ギフトは強さも弱さも無意味にする代物。強いか弱いかだけで判断すれば命取りだ。
「その猿。言葉が過ぎるぞ。デートが終わったら調教してやる。それに君もだ。折角のデートの誘いに男を連れてくるなんて。マナーがなっていないね」
俺が勝手にやってきたんだけどな。
「すまんが今何が起きている。嘉神、頼むから説明してくれ」
一生の恥より一時の恥を選んだ衣川さん。
少年説明中……
理解が苦しそうだったが(俺だって理解しているわけじゃない)衣川さんが口にした第一声は
「なぜこのイギリス人はイタリア人のようなことをするのだ」
うん。そうだよな。
妻がいるなら女にちょっかい出す必要性ないだろ。
「話は終わったようだね」
化け物から降りた。
「ぼくのギフトは奇行部隊。触れた物質を化け物にすることが出来る」
ジョセフ・ランフォードは落ちていた石ころを拾って衣川さんに投げつけた。
その石ころは投げられている間に姿を変えた。
「【うぇふぇをにfなおいfんsぢおふぇ】」
それを見た衣川さんは一瞬で叩きつぶした。

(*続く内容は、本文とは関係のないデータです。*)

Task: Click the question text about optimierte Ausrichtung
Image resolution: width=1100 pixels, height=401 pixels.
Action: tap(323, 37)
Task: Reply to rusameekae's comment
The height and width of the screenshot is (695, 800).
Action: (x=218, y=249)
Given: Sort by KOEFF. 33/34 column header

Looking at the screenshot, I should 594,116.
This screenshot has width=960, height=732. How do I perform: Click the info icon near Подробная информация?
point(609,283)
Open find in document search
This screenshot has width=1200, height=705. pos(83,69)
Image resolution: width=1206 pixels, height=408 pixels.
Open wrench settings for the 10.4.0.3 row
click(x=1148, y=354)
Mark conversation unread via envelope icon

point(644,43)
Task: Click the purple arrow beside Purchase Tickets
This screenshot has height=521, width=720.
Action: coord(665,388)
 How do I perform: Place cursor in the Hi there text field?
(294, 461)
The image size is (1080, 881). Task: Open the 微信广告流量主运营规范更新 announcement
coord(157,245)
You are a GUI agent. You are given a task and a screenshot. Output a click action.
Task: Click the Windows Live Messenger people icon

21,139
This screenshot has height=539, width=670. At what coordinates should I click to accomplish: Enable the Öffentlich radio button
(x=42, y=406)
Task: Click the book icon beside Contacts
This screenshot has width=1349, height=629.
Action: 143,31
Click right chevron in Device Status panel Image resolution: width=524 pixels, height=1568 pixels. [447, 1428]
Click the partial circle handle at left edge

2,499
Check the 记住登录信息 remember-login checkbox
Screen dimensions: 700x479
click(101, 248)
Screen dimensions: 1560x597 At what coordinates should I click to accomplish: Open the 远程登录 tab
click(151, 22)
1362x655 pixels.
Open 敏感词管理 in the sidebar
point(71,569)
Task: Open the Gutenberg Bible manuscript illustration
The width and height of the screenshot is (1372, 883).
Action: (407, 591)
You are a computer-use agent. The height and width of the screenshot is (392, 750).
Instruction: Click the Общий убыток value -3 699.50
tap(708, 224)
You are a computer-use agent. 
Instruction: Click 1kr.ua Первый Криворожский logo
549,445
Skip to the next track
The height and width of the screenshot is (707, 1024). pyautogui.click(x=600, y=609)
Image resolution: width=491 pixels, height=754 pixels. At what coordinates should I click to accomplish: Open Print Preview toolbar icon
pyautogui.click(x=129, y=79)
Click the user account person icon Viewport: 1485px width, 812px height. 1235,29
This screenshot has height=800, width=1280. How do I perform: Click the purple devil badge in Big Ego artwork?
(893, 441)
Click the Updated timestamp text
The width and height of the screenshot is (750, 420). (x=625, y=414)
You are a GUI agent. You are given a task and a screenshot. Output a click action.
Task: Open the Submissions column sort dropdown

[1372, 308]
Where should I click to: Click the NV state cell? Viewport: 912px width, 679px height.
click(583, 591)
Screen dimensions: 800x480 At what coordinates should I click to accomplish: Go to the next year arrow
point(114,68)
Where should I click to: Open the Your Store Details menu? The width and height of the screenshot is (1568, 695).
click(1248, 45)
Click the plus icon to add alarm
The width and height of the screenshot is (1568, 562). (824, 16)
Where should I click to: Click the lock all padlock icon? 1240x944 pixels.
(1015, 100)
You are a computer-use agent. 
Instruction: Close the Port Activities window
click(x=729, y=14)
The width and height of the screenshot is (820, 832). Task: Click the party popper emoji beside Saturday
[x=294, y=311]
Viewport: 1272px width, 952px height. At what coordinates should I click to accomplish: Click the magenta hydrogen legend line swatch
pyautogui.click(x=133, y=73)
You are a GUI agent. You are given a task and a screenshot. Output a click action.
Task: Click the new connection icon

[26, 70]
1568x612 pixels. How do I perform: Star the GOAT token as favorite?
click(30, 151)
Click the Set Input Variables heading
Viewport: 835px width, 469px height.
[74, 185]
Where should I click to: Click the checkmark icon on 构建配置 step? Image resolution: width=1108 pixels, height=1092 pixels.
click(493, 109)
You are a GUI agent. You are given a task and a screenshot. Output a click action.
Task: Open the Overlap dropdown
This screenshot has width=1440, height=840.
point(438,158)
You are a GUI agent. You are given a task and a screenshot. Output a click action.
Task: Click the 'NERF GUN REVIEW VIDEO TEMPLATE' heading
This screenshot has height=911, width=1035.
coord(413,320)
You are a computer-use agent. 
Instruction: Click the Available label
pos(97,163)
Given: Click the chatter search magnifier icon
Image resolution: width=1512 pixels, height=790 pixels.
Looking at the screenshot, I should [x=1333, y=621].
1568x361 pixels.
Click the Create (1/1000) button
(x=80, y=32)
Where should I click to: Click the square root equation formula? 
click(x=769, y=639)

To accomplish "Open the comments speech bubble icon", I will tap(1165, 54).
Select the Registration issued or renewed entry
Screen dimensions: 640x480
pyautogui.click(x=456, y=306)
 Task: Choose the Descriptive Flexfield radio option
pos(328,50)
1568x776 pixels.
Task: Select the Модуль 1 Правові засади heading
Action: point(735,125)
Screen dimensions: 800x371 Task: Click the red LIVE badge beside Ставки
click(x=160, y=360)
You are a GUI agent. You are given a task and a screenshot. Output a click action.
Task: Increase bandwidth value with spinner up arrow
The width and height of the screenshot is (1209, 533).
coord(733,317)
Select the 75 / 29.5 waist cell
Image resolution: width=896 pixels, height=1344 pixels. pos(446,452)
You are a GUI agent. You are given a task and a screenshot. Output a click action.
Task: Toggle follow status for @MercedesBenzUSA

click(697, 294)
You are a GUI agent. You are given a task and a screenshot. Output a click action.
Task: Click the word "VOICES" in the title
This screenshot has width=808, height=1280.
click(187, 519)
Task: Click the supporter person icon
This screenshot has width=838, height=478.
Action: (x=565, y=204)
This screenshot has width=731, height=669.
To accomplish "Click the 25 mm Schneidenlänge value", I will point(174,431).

強。
「やっぱり一秒しか触れていなければこの程度か」
どうやら触れている時間が長ければ長い程化け物は強くなるらしい。
「ああ。そういえば自己紹介がまだでしたね。ぼくの名前はジョセフ・ランフォード。そしてこっちがぼくの妻の
コルネリア・ランフォード。マイワイフは幼い頃から声を出すことが出来なくてね。だからぼくはこうもお喋りになったというわけさ」
聞いていないのに御苦労なことだ。
「だったら私も名乗った方がいいな。私の名は衣川早苗。異能は鬼人化で、自らの身体を鬼にするギフト……といっても知っているようだがな」
何か流れが俺も名乗る必要を感じた。
「俺の名は嘉神一樹。ギフトネーム―――」
「部外者は引っ込んでくれないかな」
ええ。名乗らせてくれないの。
「今ぼくは彼女とのデートの途中なんだよ。東洋の猿に紳士のマナーを求めるのはどうかと思うけど、日本人らしく節度のある行動をオススメするよ」
カチンと来る言い方だな。
「迷惑なやつもいるけど、始めようか。ぼくのギフトと君のギフト。どちらが優れているのかを」
乗ってきた化け物が衣川さんに襲い掛かった。
あれはさっき襲った化け物とは比べものにならない強さだ。
「くっ……鬼人化!」
予想外に速く、衣川さんは最初防御から入った。
「このおおお」
長期戦は不利だと判断したのだろう。完全体となって一気に畳み掛けようとした。
「そうだ。ぼくはそれを見たかったんだ。もっと魅せてくれ。君のその美しい鬼を」
サイコ野郎が。
「鬼人化」
俺は半ば不意打ちで化け物の首に一撃を入れる。化け物は首がもげた。
そして倒れた化け物の体を入念に破壊する。
「ななななななな!聞いていないぞ!何で貴様が鬼になることが出来る!!」
「そもそも俺が名乗ろうとしたときにあんた遮ったでしょ」
それを聞いていないと言うなんて甚だしい。
「あれはぼくが一ヶ月かけて作ったんだぞ!なのに!不意打ちなんかで倒されるなんて」
それが世界の常識だ。
「強いやつは油断か不意打ちで負けるように出来ているだよ。ま、遠くから見ることしかできない弱いあんたには関係のない格言だがな」
さっき無視されたことをみみっちく覚えているのだ。
「こ…この……」
「どうした?今ならまだ頭を地面に擦りつけたら許してやるぜ」
問題は男の方じゃない。今まで一言も喋っていない女の方だ。
こっちの方が強そうだ。
「どうしますか?もう二度と襲わないって誓うのなら逃げてもいいですよ」
それが一番有り難い。個人的に男の方はともかくとして、こいつが本気を出したら、勝てるかどうかは五分だ。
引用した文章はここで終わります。